Incidence of pneumonitis with use of PD-1 and PD-L1 inhibitors in non-small cell lung cancer: A Systematic Review and Meta-analysis of trials
Chest. 2017. doi:10.1016/j.chest.2017.04.177


背景:
 PD-1/PD-L1阻害薬は非小細胞肺癌(NSCLC)において有意に臨床的効果があることが示されている。しかしながら、時に潜在的に致死的な免疫を介した肺炎を起こす。臨床試験での当該頻度は個々にばらつきがみられるため、われわれはこの肺炎の頻度を調べ、阻害薬の種類および前治療による差があるかどうか検討した。

方法:
 Medline, Embase, Scopusデータベースを2016年11月まで検索。全グレードおよびグレード3以上の肺炎の頻度をニボルマブ、ペムブロリズマブ、アテゾリズマブ、デュルバルマブ、アベルマブの臨床試験(NSCLC患者への単剤使用)から収集した。DerSimonian-Laird法(ランダム効果モデル)を用いて肺炎の頻度を算出した。PD-1およびPD-L1阻害薬による肺炎の差、また前治療によっても差があるのかどうかも調べた。

結果:
 19試験(12:PD-1阻害薬3232人、7:PD-L1阻害薬1806人)が同定された。

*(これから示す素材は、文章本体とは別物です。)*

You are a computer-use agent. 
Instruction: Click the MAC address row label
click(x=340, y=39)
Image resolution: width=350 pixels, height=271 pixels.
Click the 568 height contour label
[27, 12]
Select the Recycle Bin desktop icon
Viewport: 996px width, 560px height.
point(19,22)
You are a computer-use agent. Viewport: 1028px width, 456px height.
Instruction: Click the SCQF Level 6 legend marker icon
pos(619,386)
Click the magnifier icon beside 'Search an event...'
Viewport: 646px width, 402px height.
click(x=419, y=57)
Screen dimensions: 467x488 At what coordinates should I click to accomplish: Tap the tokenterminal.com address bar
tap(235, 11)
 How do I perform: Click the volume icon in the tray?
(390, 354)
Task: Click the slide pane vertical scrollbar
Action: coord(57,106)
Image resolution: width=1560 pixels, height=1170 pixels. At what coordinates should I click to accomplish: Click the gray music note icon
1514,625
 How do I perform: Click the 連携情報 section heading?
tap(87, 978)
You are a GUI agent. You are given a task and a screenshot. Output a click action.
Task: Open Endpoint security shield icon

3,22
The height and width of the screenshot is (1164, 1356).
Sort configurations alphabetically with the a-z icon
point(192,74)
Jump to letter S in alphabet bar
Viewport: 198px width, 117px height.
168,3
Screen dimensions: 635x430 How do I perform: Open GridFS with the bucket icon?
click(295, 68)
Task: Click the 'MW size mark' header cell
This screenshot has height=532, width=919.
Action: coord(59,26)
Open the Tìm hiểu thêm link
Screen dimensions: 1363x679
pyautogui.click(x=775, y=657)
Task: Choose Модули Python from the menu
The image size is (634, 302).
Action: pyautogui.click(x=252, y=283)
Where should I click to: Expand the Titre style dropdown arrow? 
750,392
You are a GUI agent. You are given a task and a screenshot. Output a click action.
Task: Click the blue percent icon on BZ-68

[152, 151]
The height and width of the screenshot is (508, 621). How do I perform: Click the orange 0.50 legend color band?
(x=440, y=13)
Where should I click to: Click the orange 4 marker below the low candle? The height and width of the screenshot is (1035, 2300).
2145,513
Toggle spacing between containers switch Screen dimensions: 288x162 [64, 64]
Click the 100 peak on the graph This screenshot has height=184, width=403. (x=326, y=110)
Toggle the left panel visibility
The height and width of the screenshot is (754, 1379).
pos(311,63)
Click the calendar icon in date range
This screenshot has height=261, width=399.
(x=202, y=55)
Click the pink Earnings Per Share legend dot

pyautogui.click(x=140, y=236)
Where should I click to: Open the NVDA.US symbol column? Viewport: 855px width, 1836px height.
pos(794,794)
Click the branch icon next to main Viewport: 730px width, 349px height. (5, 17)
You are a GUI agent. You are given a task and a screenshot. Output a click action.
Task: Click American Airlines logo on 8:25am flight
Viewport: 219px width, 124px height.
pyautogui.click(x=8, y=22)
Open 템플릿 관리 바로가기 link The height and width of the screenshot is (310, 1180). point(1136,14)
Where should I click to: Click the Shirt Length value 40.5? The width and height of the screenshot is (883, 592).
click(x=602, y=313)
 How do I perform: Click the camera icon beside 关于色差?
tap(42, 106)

PD-1阻害薬は統計学的に有意にPD-L1阻害薬よりも全グレードの肺炎の頻度が高かった(3.6%, 95%信頼区間2.4%-4.9% vs 1.3%, 95%信頼区間0.8%-1.9%, p=0.001)。PD-1阻害薬では、グレード3以上の肺炎の頻度も多かった(1.1%, 95%信頼区間0.6%-1.7% vs 0.4%, 95%信頼区間0%-0.8%, p=0.02)。
 全グレードの肺炎の頻度は、治療を受けたことがない患者の方が前治療がある患者よりも高かった(4.3%, 95%信頼区間2.4%-6.3% vs 2.8%, 95%信頼区間1.7%- 4%, p=0.03)。

結論:
 PD-1阻害薬はPD-L1阻害薬と比較して肺炎の頻度が高い。特に、これまで治療を受けたことがない患者ではよくみられる有害事象である。